GDNF gene therapy for alcohol use disorder in male non-human primates
Alcohol use disorder is a lifelong disease often characterized by episodes of abstinence and relapses with limited therapies that target the underlying brain circuitry involved. In this study, the authors target the neuroadaptations of dysfunction of reward circuitry that occur in the ventral tegmental area (VTA). Human glial-derived neurotrophic factor (hGDNF) enhances dopaminergic neuron function, and the authors conducted gene therapy delivering a vector carrying the gene into the VTA of rhesus monkeys who had previously had chronic alcohol self-administration. The treated monkeys demonstrated increases in GDNF protein and dopamine, as well as significant decreases in alcohol intake sustained for up to a year. While additional research is needed, this study demonstrates GDNF as a potential target for treatment of alcohol use disorder.

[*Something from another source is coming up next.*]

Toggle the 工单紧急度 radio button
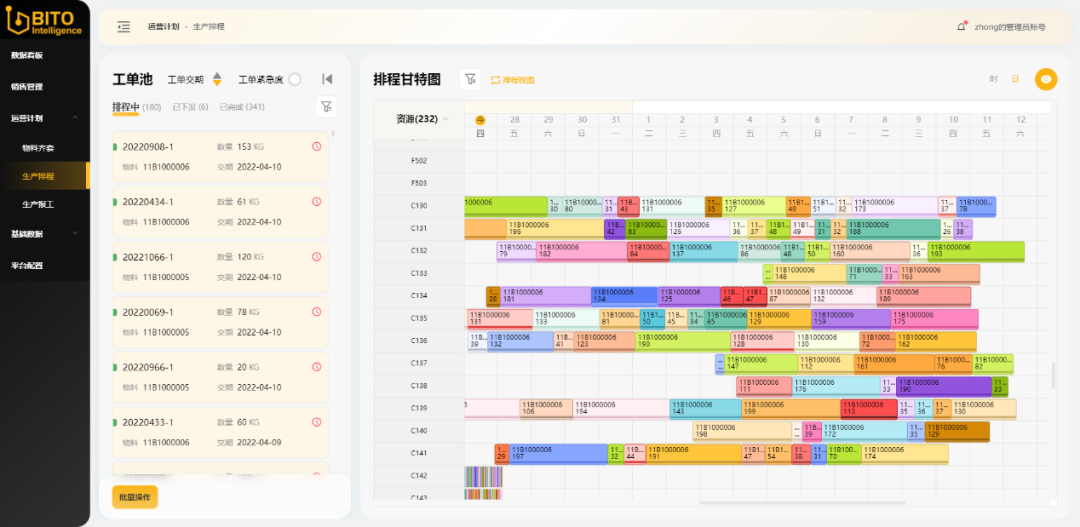 [295, 79]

Buprenorphine Out-of-Pocket Costs and Discontinuation in Privately Insured Adults With Opioid Use Disorder
JAMA Internal Medicine
This study considered the link between out-of-pocket costs for an initial buprenorphine prescription and buprenorphine discontinuation within a 1-year period among commercially insured U.S. adults. Higher daily medication out-of-pocket costs were associated with treatment discontinuation. Generic film and tablet, as well as branded (Suboxone) tablets, also increased risk of discontinuation compared with branded film. Median time to treatment discontinuation was 64 days. The addition of buprenorphine to the Patient Protection and Affordable Care Act’s preventive drug list is but one consideration to ease the impact of the OUD crisis.
Prospects for Pain 🔓
The New England Journal of Medicine
This is a summary of an interview with the lead author and details from the accompanying article and editorial. Some types of pain have proven resistant to all available medications. New sodium-channel blockers offer promise for efficacious treatment. The NaV1.8 voltage-gated sodium channel, expressed in peripheral nociceptive neurons, plays a role in transmitting nociceptive signals. The effect of VX-548, an oral, highly selective inhibitor of NaV1.8, on control of acute pain is being studied. As compared with placebo, VX-548 at the highest dose, but not at lower doses, reduced acute pain over a period of 48 hours after abdominoplasty or bunionectomy. VX-548 was associated with adverse events that were mild to moderate in severity. This clinical study in humans shows that targeting a peripheral sodium channel can reduce pain in human subjects without significant adverse side effects.